Background: Recombinant activated factor VII (rFVIIa) is being tested to improve hemostasis in a variety of bleeding disorders. Clinical indications and efficacy are still being evaluated for this product.
Case report: Over a 17-month period, rFVIIa was used to treat central nervous system hemorrhage in three patients who were found to have isolated FVII deficiency (21%, 40%, 27%). Patient A fell 30 feet, Patient B suffered a motor vehicle accident, and Patient C had a spinal cord hematoma. None of the patients had a history of bleeding diathesis. All three patients received rFVIIa after failing initial treatment with fresh-frozen plasma.

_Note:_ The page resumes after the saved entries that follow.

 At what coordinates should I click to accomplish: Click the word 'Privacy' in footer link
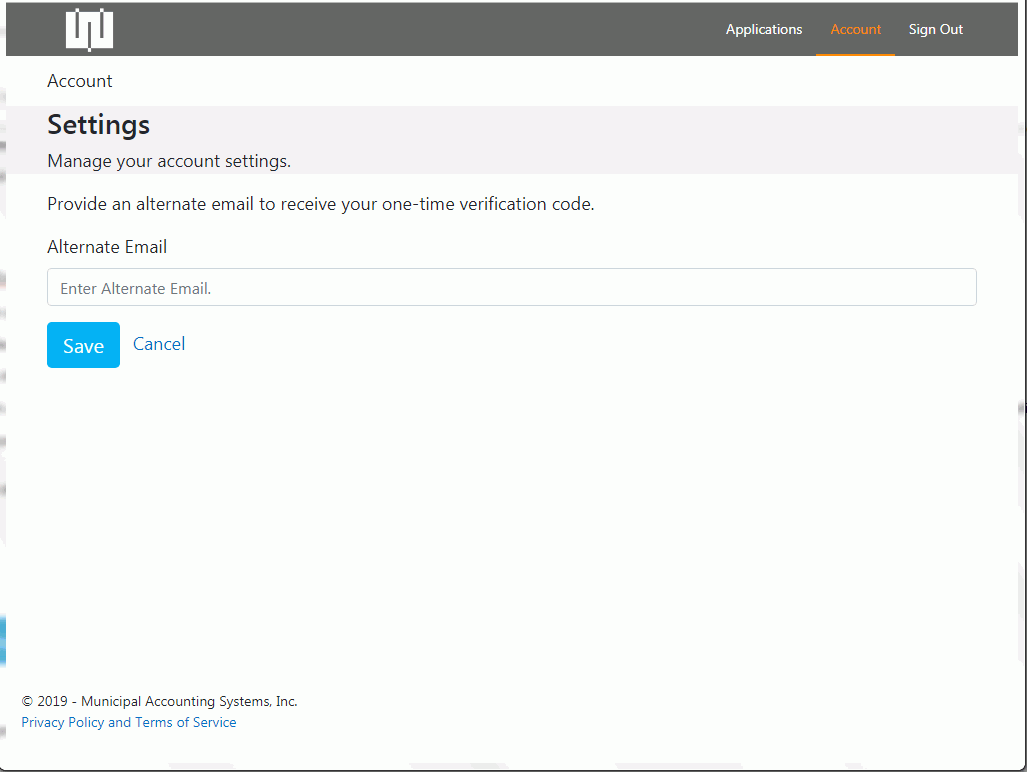point(43,722)
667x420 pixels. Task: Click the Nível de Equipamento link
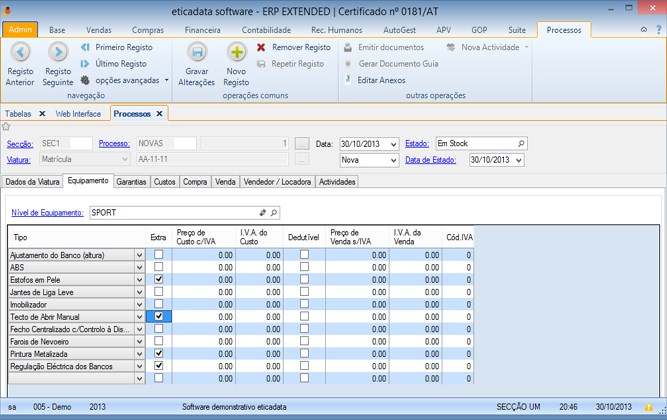tap(47, 213)
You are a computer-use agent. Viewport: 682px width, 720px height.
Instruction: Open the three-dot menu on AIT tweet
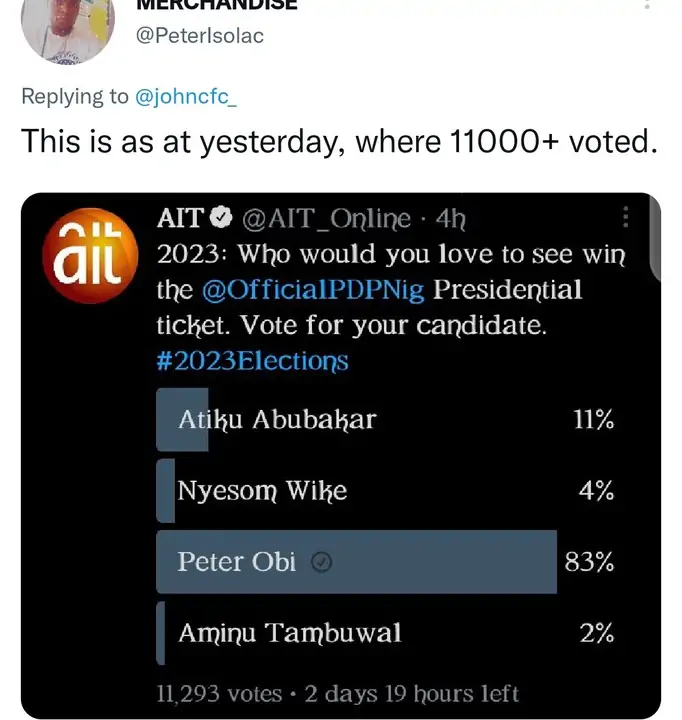(626, 218)
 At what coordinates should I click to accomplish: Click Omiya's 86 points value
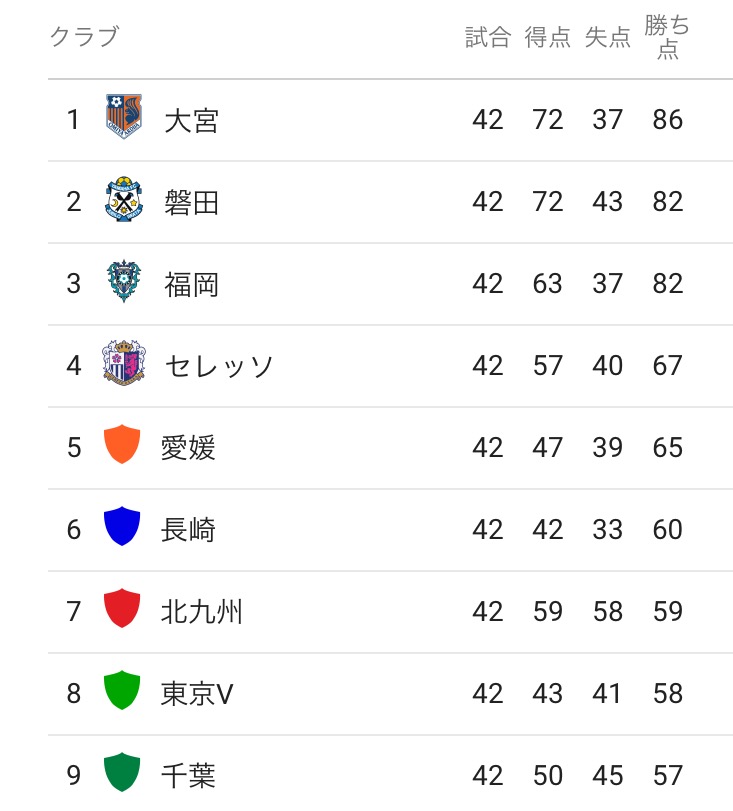click(667, 120)
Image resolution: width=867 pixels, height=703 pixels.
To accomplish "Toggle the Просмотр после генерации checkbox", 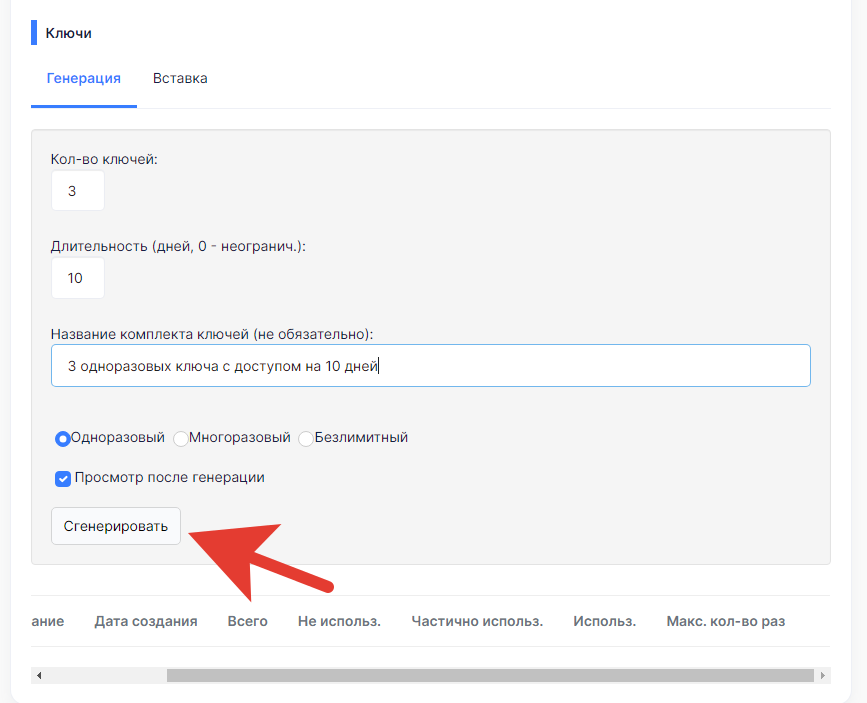I will [62, 478].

Results: Patient A was treated with 11 doses (initial dose 95 microg/kg; subsequent doses 8-38 microg/kg) over 10 days; Patient B received 13 doses (45-60 microg/kg) over 13 days; and Patient C received 5 doses (12-24 microg/kg) over 4 days. The prothrombin time corrected from 16.2 +/- 1.8 (mean +/- SD) to 11.2 +/- 1.6 seconds after infusion of rFVIIa, but returned to pretreatment level in 14 +/- 4 hours. At the cessation of therapy, all patients showed neurologic improvement. No complications related to the infusion of rFVIIa occurred.
Conclusion: The use of rFVIIa may be of value both for its general effect on hemostasis, and specifically in the setting where there is a documented reduction in FVII. Doses lower than those used in patients with FVIII inhibitors appear to be effective in the setting of central nervous system hemorrhage.